- ABOUT THIS TASK
Reproduce each line of the material exactly as it reads.

--

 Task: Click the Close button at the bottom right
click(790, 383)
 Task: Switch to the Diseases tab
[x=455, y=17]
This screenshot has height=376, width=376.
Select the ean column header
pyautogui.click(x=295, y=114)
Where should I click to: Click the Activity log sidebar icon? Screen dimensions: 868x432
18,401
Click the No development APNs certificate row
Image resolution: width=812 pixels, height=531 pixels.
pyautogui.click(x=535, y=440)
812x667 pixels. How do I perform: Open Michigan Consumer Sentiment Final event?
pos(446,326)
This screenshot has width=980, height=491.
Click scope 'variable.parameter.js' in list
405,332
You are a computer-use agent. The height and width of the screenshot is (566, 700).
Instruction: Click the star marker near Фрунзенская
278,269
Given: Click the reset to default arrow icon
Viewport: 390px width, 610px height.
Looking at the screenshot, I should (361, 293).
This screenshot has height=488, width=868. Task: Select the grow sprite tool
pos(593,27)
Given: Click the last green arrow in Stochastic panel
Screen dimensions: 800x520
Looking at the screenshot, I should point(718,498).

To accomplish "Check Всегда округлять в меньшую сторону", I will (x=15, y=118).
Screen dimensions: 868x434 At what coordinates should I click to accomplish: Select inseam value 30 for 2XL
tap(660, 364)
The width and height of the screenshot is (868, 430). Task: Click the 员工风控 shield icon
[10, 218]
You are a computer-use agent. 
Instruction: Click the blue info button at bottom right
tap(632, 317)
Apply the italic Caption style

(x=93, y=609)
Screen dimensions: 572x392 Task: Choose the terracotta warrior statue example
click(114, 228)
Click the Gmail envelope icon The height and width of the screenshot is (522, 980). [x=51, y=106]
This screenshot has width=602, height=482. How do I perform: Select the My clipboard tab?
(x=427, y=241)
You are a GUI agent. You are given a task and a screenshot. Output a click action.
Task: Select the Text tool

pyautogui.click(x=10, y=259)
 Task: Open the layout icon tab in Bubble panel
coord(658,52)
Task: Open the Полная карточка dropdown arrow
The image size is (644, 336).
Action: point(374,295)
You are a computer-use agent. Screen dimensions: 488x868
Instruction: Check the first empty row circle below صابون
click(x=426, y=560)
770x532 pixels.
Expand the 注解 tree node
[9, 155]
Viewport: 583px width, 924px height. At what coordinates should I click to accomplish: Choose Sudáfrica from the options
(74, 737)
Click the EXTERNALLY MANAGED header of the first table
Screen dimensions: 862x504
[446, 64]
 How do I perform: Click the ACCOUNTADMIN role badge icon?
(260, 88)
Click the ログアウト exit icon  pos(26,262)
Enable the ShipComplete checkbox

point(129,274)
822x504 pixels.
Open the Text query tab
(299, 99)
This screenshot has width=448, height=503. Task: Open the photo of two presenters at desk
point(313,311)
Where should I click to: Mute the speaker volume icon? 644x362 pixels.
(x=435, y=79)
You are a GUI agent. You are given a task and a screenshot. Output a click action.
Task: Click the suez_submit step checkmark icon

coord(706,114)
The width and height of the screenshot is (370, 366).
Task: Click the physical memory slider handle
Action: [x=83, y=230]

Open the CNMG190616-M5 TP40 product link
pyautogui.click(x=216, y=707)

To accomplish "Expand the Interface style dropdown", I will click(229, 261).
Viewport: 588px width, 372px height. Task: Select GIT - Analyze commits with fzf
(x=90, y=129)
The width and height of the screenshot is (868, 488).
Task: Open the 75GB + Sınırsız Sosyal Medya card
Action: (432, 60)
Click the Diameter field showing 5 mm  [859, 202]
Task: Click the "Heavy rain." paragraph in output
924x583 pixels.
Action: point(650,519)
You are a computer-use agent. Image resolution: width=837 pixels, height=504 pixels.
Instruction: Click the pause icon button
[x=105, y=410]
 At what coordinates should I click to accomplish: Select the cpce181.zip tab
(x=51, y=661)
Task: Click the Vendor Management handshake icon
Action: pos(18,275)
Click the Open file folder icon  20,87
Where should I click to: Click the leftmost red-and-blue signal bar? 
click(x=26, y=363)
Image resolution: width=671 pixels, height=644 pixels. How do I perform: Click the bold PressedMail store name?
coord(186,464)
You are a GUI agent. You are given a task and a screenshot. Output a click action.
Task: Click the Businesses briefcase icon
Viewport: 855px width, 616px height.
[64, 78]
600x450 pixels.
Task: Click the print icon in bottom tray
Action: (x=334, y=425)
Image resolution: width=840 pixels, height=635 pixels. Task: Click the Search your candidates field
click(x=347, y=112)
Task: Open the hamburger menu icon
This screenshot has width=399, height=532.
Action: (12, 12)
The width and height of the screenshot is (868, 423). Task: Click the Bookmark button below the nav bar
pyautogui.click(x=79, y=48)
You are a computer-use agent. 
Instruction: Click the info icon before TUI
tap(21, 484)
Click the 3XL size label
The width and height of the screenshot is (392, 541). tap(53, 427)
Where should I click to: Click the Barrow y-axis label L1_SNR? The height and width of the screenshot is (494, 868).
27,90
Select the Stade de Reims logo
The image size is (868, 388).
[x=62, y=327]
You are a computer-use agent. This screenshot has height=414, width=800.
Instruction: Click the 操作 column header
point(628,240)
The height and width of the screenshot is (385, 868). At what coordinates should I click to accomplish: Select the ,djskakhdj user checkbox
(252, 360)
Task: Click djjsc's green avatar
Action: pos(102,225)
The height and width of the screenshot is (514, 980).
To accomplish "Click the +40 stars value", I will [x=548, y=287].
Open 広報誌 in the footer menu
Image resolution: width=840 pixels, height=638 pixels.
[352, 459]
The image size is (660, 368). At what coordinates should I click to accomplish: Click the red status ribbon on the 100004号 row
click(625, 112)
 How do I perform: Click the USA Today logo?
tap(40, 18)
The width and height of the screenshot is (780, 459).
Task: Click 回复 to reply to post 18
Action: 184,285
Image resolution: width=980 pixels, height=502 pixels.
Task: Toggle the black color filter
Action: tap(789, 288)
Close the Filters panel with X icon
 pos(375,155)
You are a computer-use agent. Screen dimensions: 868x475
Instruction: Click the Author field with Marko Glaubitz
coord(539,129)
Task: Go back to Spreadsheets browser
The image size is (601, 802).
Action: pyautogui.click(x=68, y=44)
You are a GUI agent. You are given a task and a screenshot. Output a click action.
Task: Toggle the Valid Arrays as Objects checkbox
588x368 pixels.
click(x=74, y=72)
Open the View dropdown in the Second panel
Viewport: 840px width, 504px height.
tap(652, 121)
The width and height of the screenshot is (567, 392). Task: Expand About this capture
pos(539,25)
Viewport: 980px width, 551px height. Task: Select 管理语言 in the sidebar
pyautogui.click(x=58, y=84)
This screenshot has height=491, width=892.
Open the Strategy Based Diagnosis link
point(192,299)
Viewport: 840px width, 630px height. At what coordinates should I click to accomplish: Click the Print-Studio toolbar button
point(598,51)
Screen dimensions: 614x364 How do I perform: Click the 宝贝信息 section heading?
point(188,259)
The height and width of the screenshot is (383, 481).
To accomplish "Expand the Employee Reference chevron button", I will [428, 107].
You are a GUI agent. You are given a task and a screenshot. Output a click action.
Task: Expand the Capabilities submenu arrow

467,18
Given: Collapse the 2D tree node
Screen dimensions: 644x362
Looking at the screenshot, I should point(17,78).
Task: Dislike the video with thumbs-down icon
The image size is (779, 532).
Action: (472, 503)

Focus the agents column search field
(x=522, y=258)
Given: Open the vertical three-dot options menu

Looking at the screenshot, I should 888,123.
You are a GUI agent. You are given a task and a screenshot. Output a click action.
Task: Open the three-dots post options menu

--

- ANSWER TO THE EXERCISE
 Task: Click the Close button at the bottom right
click(790, 383)
 Task: Switch to the Diseases tab
[x=455, y=17]
This screenshot has height=376, width=376.
Select the ean column header
pyautogui.click(x=295, y=114)
Where should I click to: Click the Activity log sidebar icon? Screen dimensions: 868x432
18,401
Click the No development APNs certificate row
Image resolution: width=812 pixels, height=531 pixels.
pyautogui.click(x=535, y=440)
812x667 pixels. How do I perform: Open Michigan Consumer Sentiment Final event?
pos(446,326)
This screenshot has width=980, height=491.
Click scope 'variable.parameter.js' in list
405,332
You are a computer-use agent. The height and width of the screenshot is (566, 700).
Instruction: Click the star marker near Фрунзенская
278,269
Given: Click the reset to default arrow icon
Viewport: 390px width, 610px height.
Looking at the screenshot, I should (361, 293).
This screenshot has height=488, width=868. Task: Select the grow sprite tool
pos(593,27)
Given: Click the last green arrow in Stochastic panel
Screen dimensions: 800x520
Looking at the screenshot, I should point(718,498).

To accomplish "Check Всегда округлять в меньшую сторону", I will (x=15, y=118).
Screen dimensions: 868x434 At what coordinates should I click to accomplish: Select inseam value 30 for 2XL
tap(660, 364)
The width and height of the screenshot is (868, 430). Task: Click the 员工风控 shield icon
[10, 218]
You are a computer-use agent. 
Instruction: Click the blue info button at bottom right
tap(632, 317)
Apply the italic Caption style

(x=93, y=609)
Screen dimensions: 572x392 Task: Choose the terracotta warrior statue example
click(114, 228)
Click the Gmail envelope icon The height and width of the screenshot is (522, 980). [x=51, y=106]
This screenshot has width=602, height=482. How do I perform: Select the My clipboard tab?
(x=427, y=241)
You are a GUI agent. You are given a task and a screenshot. Output a click action.
Task: Select the Text tool

pyautogui.click(x=10, y=259)
 Task: Open the layout icon tab in Bubble panel
coord(658,52)
Task: Open the Полная карточка dropdown arrow
The image size is (644, 336).
Action: point(374,295)
You are a computer-use agent. Screen dimensions: 488x868
Instruction: Check the first empty row circle below صابون
click(x=426, y=560)
770x532 pixels.
Expand the 注解 tree node
[9, 155]
Viewport: 583px width, 924px height. At what coordinates should I click to accomplish: Choose Sudáfrica from the options
(74, 737)
Click the EXTERNALLY MANAGED header of the first table
Screen dimensions: 862x504
[446, 64]
 How do I perform: Click the ACCOUNTADMIN role badge icon?
(260, 88)
Click the ログアウト exit icon  pos(26,262)
Enable the ShipComplete checkbox

point(129,274)
822x504 pixels.
Open the Text query tab
(299, 99)
This screenshot has width=448, height=503. Task: Open the photo of two presenters at desk
point(313,311)
Where should I click to: Mute the speaker volume icon? 644x362 pixels.
(x=435, y=79)
You are a GUI agent. You are given a task and a screenshot. Output a click action.
Task: Click the suez_submit step checkmark icon

coord(706,114)
The width and height of the screenshot is (370, 366).
Task: Click the physical memory slider handle
Action: [x=83, y=230]

Open the CNMG190616-M5 TP40 product link
pyautogui.click(x=216, y=707)

To accomplish "Expand the Interface style dropdown", I will click(229, 261).
Viewport: 588px width, 372px height. Task: Select GIT - Analyze commits with fzf
(x=90, y=129)
The width and height of the screenshot is (868, 488).
Task: Open the 75GB + Sınırsız Sosyal Medya card
Action: (432, 60)
Click the Diameter field showing 5 mm  [859, 202]
Task: Click the "Heavy rain." paragraph in output
924x583 pixels.
Action: point(650,519)
You are a computer-use agent. Image resolution: width=837 pixels, height=504 pixels.
Instruction: Click the pause icon button
[x=105, y=410]
 At what coordinates should I click to accomplish: Select the cpce181.zip tab
(x=51, y=661)
Task: Click the Vendor Management handshake icon
Action: pos(18,275)
Click the Open file folder icon  20,87
Where should I click to: Click the leftmost red-and-blue signal bar? 
click(x=26, y=363)
Image resolution: width=671 pixels, height=644 pixels. How do I perform: Click the bold PressedMail store name?
coord(186,464)
You are a GUI agent. You are given a task and a screenshot. Output a click action.
Task: Click the Businesses briefcase icon
Viewport: 855px width, 616px height.
[64, 78]
600x450 pixels.
Task: Click the print icon in bottom tray
Action: (x=334, y=425)
Image resolution: width=840 pixels, height=635 pixels. Task: Click the Search your candidates field
click(x=347, y=112)
Task: Open the hamburger menu icon
This screenshot has width=399, height=532.
Action: (12, 12)
The width and height of the screenshot is (868, 423). Task: Click the Bookmark button below the nav bar
pyautogui.click(x=79, y=48)
You are a computer-use agent. 
Instruction: Click the info icon before TUI
tap(21, 484)
Click the 3XL size label
The width and height of the screenshot is (392, 541). tap(53, 427)
Where should I click to: Click the Barrow y-axis label L1_SNR? The height and width of the screenshot is (494, 868).
27,90
Select the Stade de Reims logo
The image size is (868, 388).
[x=62, y=327]
You are a computer-use agent. This screenshot has height=414, width=800.
Instruction: Click the 操作 column header
point(628,240)
The height and width of the screenshot is (385, 868). At what coordinates should I click to accomplish: Select the ,djskakhdj user checkbox
(252, 360)
Task: Click djjsc's green avatar
Action: pos(102,225)
The height and width of the screenshot is (514, 980).
To accomplish "Click the +40 stars value", I will [x=548, y=287].
Open 広報誌 in the footer menu
Image resolution: width=840 pixels, height=638 pixels.
[352, 459]
The image size is (660, 368). At what coordinates should I click to accomplish: Click the red status ribbon on the 100004号 row
click(625, 112)
 How do I perform: Click the USA Today logo?
tap(40, 18)
The width and height of the screenshot is (780, 459).
Task: Click 回复 to reply to post 18
Action: 184,285
Image resolution: width=980 pixels, height=502 pixels.
Task: Toggle the black color filter
Action: tap(789, 288)
Close the Filters panel with X icon
 pos(375,155)
You are a computer-use agent. Screen dimensions: 868x475
Instruction: Click the Author field with Marko Glaubitz
coord(539,129)
Task: Go back to Spreadsheets browser
The image size is (601, 802).
Action: pyautogui.click(x=68, y=44)
You are a GUI agent. You are given a task and a screenshot. Output a click action.
Task: Toggle the Valid Arrays as Objects checkbox
588x368 pixels.
click(x=74, y=72)
Open the View dropdown in the Second panel
Viewport: 840px width, 504px height.
tap(652, 121)
The width and height of the screenshot is (567, 392). Task: Expand About this capture
pos(539,25)
Viewport: 980px width, 551px height. Task: Select 管理语言 in the sidebar
pyautogui.click(x=58, y=84)
This screenshot has height=491, width=892.
Open the Strategy Based Diagnosis link
point(192,299)
Viewport: 840px width, 630px height. At what coordinates should I click to accomplish: Click the Print-Studio toolbar button
point(598,51)
Screen dimensions: 614x364 How do I perform: Click the 宝贝信息 section heading?
point(188,259)
The height and width of the screenshot is (383, 481).
To accomplish "Expand the Employee Reference chevron button", I will [428, 107].
You are a GUI agent. You are given a task and a screenshot. Output a click action.
Task: Expand the Capabilities submenu arrow

467,18
Given: Collapse the 2D tree node
Screen dimensions: 644x362
Looking at the screenshot, I should point(17,78).
Task: Dislike the video with thumbs-down icon
The image size is (779, 532).
Action: (472, 503)

Focus the agents column search field
(x=522, y=258)
Given: Open the vertical three-dot options menu

Looking at the screenshot, I should 888,123.
You are a GUI agent. You are given a task and a screenshot. Output a click action.
Task: Open the three-dots post options menu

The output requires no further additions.